The ECB hasn't committed to as much intervention as the Federal Reserve, for example, with its big bond buying programs, but it is still supporting the markets. Since the second week of August, the eurozone's balance sheet, including national central banks and the ECB, grew by 729 billion euros. Most of the money is winding up parked back at the ECB as bank deposits are at a record high of 464 billion euros.
'Further broad-ranging monetary easing measures cannot be expected,' says Commerzbank, but as long as the ECB doesn't tighten, attempts at pumping money into the European banking system should stay supportive for gold.
'We see the problems in the US and Europe being solved with the printing of money,' says Malcom Gissen, co-manager of the Encompass Fund, 'and when you do that you inflate your currency and drive people to be buying gold.' Inflation in the eurozone fell to 2.8% in December from 3% but is still above the 1% interest rate meaning that real interest rates are actually a negative 1.8%. Cash in the bank loses money and makes gold attractive as a wealth preserver.

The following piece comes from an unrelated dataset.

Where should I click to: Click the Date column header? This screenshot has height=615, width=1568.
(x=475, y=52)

'Investors will have less confidence in our currencies and they will move to gold,' says Gissen. Aside from inflation, Gissen says one of the biggest drivers will be strong buying out of China.

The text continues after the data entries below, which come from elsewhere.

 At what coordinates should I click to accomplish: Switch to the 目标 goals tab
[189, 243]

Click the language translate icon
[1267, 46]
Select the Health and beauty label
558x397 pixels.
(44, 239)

The country imported 389 tons of gold in the first 11 months of 2011. 'As people make more money in China we see more gold being purchased,' says Gissen, 'and as it is being made available to them in smaller cities and that will help demand for gold.'
Monetary policy in China is a question mark for gold right now. Inflation in December fell to 4.1% from 4.2%, which was not as dramatic a fall as expected. The question remains is inflation now low enough for the People's Bank of China to ease monetary policy and try to pump more money into the system through lower interest rates, currently at 3.5%, or through allowing banks to lend out more money.
'The way they are conducting monetary policy is through reserve ratios,' Adrian Ash, head of research for the BullionVault.com. Ash says on the surface Chinese demand is bullish for gold. 'Right now people are underwater due to inflation... gives incentive to people switching to buying gold ... gold makes an obvious alternative.' People in China don't also have a lot of ways to invest in assets that offer returns and although inflation is moderating it is still coming through in other aspects like high oil prices and wage growth, wages doubled in 2011.
Ash warns however that the amount of gold China is importing could slowly become a problem.
If China's trade surplus shrinks or if it goes into a deficit, Chinese authorities might get worried about sending more money overseas and how much gold buying is adding to its trade deficit, which might force the government to cut down on imports.
'Amount of gold coming in is going to be a concern to the authorities.'
Gold mining stocks were a mixed bag Thursday. Kinross Gold (KGC) was up 0.16% at $12.83 while Rand gold (GOLD) was adding 1.76% at $110.81.